The four steam engines were built in Leicester by Gimson and Company and today are rare examples of Woolf compound rotative beam engines. At the time these engines were built they were considered an old-fashioned but very well-established design. The engines are large examples. The cylinders are 30 in x 69.5 in and 48 in x 102 in. The cast-iron flywheels are 21 ft diameter and the beams are of plain steel plate construction and 28 ft long. The engines are of 200 indicated horsepower each.

These engines are rated at 200 hp, at 12–19 rpm, of which they pumped 208,000 imperial gallons of sewage an hour (263 L/s).

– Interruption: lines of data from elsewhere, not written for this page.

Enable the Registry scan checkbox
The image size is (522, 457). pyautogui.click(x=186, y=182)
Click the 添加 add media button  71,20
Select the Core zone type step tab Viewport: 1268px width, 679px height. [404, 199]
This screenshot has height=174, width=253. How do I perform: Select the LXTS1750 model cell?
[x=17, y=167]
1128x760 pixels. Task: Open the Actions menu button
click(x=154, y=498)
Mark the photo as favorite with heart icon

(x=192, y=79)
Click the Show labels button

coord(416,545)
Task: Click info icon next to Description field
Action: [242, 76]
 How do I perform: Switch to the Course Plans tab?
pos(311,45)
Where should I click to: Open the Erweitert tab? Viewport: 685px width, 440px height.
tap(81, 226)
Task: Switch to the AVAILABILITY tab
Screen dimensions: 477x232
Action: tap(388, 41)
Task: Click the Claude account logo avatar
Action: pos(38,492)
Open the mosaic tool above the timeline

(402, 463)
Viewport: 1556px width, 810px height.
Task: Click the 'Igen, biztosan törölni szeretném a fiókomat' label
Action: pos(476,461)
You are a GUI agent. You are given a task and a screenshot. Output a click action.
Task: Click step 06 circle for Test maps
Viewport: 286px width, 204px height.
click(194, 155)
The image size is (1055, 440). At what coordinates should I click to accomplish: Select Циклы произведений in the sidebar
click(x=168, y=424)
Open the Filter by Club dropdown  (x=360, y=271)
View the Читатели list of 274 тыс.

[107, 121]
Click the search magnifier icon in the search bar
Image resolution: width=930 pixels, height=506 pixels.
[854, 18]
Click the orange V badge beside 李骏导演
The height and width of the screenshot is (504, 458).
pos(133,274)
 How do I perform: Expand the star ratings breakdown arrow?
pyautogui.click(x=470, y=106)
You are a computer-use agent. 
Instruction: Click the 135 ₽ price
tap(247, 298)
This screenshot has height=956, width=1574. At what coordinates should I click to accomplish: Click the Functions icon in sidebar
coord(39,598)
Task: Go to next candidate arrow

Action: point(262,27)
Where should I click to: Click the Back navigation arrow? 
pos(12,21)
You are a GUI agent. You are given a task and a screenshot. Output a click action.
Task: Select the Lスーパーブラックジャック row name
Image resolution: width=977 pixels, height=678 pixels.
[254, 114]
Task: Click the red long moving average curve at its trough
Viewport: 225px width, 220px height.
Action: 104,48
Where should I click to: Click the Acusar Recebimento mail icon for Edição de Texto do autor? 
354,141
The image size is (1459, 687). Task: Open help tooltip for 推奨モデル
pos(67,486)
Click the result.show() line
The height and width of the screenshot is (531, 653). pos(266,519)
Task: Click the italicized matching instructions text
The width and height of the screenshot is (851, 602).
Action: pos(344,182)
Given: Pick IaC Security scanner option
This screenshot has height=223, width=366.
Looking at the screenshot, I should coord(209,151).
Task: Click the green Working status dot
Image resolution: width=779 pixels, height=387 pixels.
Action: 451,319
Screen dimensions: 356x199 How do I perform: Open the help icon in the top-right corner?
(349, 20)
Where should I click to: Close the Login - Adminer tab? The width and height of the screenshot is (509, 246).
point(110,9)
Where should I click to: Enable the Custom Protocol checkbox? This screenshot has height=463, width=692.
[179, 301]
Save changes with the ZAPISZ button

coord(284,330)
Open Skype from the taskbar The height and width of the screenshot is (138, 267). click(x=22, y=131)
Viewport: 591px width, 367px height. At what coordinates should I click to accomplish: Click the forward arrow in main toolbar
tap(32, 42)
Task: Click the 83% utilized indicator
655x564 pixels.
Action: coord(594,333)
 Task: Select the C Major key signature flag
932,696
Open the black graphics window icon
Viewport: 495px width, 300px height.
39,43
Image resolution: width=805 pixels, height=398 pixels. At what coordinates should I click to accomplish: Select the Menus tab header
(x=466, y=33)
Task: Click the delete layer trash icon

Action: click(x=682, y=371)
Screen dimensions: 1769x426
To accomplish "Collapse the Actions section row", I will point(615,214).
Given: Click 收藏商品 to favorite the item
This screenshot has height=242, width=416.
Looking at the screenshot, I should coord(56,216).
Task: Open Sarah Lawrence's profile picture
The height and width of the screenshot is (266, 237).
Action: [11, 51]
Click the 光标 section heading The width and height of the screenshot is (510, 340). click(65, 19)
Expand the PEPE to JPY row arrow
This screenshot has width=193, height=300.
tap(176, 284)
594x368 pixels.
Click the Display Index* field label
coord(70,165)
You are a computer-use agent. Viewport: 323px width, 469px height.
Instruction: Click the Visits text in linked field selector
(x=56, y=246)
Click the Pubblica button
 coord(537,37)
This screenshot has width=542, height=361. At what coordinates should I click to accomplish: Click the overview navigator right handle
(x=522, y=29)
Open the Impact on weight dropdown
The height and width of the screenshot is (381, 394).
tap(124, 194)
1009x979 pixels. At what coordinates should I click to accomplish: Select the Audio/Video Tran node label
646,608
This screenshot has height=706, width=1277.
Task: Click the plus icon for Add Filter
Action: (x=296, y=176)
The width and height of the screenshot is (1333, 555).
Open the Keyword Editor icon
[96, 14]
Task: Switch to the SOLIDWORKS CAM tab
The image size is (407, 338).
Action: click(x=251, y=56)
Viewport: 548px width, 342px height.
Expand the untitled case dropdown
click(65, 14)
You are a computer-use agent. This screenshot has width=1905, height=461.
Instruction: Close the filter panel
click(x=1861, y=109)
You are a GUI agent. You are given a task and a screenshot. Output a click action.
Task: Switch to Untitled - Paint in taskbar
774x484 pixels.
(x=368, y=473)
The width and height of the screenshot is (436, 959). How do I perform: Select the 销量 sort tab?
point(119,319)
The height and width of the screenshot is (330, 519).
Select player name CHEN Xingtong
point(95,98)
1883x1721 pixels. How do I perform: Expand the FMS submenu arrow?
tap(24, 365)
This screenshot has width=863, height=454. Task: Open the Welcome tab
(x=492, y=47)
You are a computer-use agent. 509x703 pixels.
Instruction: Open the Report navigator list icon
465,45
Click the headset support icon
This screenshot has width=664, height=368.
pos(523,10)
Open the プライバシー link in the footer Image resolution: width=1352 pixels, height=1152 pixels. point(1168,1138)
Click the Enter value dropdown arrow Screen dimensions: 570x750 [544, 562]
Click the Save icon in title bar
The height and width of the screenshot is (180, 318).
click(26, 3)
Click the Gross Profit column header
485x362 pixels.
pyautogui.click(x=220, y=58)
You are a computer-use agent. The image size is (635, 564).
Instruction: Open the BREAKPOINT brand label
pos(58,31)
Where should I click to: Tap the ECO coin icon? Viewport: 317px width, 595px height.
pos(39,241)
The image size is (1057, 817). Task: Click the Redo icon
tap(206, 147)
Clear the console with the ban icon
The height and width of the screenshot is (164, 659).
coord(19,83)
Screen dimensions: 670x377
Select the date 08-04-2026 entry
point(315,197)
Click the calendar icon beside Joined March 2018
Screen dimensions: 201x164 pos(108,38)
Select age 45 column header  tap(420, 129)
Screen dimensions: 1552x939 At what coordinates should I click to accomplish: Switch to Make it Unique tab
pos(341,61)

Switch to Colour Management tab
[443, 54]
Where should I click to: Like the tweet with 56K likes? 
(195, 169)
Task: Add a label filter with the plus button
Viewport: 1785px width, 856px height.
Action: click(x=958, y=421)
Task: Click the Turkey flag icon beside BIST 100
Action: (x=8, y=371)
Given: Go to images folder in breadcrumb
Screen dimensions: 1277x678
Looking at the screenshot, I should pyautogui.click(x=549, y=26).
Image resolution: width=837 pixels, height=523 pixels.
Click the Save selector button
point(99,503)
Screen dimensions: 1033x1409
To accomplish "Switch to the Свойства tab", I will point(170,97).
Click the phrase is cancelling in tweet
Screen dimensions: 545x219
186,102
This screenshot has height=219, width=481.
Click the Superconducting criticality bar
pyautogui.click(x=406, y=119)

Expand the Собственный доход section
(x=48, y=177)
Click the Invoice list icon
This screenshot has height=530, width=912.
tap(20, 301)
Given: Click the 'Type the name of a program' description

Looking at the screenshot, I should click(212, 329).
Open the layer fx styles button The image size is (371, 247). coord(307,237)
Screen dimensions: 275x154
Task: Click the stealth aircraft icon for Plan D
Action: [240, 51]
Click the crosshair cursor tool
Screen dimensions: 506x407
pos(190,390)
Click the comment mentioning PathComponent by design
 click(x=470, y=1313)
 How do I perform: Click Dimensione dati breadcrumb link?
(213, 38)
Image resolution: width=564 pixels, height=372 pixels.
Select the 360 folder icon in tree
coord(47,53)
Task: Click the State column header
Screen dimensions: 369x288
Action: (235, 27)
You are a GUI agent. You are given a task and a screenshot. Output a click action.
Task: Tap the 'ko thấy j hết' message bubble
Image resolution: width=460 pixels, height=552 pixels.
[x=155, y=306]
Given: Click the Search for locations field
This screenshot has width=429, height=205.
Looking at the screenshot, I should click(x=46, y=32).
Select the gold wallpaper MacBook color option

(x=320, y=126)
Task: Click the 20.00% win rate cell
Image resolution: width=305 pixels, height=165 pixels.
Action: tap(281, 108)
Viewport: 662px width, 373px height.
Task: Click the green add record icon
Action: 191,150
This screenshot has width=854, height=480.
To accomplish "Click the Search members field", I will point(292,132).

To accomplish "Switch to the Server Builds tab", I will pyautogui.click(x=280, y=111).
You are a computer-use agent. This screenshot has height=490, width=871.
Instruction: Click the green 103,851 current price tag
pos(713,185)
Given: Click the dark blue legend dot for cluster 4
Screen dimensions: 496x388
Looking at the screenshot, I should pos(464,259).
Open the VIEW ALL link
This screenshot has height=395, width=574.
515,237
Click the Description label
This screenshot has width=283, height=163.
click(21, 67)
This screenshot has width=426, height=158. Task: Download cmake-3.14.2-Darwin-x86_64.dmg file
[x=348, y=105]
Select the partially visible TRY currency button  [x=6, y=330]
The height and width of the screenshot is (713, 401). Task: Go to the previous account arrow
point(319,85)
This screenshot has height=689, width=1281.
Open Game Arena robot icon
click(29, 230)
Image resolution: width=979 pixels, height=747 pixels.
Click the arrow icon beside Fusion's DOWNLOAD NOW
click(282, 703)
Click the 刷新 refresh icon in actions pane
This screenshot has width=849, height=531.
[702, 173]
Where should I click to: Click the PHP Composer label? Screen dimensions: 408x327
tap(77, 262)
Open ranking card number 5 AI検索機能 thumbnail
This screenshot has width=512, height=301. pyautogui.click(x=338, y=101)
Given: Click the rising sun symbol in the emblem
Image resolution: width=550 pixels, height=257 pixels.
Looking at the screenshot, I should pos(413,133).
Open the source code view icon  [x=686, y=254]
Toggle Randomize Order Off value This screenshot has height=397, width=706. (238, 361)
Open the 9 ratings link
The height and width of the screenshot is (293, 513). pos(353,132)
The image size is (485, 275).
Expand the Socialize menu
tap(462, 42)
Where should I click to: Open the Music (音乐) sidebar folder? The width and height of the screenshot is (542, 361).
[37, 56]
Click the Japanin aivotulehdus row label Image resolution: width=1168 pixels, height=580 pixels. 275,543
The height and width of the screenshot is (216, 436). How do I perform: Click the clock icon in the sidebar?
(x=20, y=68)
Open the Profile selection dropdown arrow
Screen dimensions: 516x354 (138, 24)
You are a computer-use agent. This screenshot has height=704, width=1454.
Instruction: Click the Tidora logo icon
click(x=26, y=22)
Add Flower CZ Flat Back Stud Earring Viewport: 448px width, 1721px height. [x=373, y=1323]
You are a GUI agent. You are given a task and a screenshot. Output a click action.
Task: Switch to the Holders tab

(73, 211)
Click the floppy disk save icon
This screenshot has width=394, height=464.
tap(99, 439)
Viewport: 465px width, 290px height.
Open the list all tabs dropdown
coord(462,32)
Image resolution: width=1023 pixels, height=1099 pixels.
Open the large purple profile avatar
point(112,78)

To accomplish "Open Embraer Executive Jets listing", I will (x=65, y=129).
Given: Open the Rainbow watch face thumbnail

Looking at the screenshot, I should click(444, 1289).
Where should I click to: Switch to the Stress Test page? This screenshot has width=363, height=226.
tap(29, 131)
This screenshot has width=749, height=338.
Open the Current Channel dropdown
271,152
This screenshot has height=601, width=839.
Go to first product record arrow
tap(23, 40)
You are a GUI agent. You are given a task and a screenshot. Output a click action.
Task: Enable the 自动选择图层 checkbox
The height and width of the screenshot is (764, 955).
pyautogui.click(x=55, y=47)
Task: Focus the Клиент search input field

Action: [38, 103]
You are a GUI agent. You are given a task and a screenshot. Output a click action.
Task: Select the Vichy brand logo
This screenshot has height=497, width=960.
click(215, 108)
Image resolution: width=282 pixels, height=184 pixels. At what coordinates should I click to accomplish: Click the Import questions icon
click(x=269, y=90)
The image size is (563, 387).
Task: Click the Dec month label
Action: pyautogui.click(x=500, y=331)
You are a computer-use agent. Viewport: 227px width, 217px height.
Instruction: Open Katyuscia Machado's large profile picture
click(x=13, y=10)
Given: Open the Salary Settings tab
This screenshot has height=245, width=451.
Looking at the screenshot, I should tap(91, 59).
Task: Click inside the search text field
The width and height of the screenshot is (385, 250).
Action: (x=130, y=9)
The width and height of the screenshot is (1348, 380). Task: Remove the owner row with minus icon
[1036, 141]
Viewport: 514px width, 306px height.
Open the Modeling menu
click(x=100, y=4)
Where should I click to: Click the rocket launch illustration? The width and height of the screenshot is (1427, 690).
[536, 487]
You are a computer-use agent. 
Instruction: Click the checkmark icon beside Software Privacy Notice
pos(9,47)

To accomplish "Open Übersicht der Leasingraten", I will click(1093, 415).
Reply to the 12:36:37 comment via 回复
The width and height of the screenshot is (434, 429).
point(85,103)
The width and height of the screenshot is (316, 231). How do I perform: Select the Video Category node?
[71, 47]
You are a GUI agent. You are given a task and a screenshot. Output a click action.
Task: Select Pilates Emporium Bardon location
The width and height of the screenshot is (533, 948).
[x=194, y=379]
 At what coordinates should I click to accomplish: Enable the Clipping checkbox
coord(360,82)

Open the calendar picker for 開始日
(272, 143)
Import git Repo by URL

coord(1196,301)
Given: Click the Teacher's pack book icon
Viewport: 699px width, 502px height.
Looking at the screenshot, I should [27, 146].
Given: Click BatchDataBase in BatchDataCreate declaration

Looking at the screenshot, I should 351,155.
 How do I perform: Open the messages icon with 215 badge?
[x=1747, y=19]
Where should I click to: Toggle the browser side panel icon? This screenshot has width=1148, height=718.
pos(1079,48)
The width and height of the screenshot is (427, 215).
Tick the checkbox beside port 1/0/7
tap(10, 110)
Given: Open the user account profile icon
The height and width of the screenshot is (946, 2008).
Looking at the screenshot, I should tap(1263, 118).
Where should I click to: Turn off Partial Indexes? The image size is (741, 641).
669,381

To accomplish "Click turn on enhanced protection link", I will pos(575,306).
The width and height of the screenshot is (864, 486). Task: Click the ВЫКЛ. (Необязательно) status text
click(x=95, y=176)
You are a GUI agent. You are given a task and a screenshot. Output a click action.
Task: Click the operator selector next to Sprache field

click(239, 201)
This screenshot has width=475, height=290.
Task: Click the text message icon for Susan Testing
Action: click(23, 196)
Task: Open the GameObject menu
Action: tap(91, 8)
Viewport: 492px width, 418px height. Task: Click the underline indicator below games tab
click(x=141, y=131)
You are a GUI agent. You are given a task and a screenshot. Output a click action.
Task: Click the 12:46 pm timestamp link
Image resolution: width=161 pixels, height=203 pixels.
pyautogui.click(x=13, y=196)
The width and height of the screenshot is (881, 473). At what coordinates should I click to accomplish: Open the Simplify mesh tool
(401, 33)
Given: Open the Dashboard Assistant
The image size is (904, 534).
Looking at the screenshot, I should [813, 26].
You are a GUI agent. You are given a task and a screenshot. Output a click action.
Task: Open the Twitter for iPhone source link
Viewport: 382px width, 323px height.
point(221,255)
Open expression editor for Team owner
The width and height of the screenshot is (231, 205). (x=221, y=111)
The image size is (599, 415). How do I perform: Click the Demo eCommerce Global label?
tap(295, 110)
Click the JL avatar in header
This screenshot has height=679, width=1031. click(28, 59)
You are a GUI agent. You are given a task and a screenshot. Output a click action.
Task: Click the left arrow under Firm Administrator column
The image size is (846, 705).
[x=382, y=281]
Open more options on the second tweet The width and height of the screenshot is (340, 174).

All four engines have been restored to working condition by a team of volunteers: the Leicester Museums Technology Association. It is the only engine house in the world where you can see four working examples of the same beam engine in one building.

Current projects in the engine house are the ongoing maintenance of the latest restored engine, No.1 (restored over a period of 4 years by the volunteers).

==Museum collections==
The Pumping Station is normally open Daily from 11am - 4:30pm. Engines can be seen in steam at various steam days along with other steam and early internal combustion exhibits.

==Transport collection==
The Museum has a narrow-gauge railway which is normally operated by Leonard, an narrow-gauge locomotive built by W.G. Bagnall, Stafford as works number 2087 in 1918, but four diesel locomotives – two Simplex, one Lister and one Ruston – are also available if needed.

There is also a collection of vintage road vehicles which are operated on selected days. Exhibits include several fire engines, buses (see below), an 1894 Aveling and Porter steam roller, several diesel rollers, a Bedford fish and chips van, an ex Leicester Corporation Tramways tower wagon and an Austin K2 brewery dray lorry with ales.

- Buses
- 1939 Leicester City Transport: AEC Renown 0664 CBC 921. Fully restored and operational.
- 1958 Delaine Coaches: Leyland Tiger Cub PSUC1/2 MTL 750. Fully restored and operational.
- 1958 Leicester City Transport: Leyland Titan PD3/1 TBC 164. Fully restored and operational.

==Paranormal==
The Ghost of an Engineer who died after falling from a great height whilst working at the Pumping Station in 1890 is said to Haunt the Building.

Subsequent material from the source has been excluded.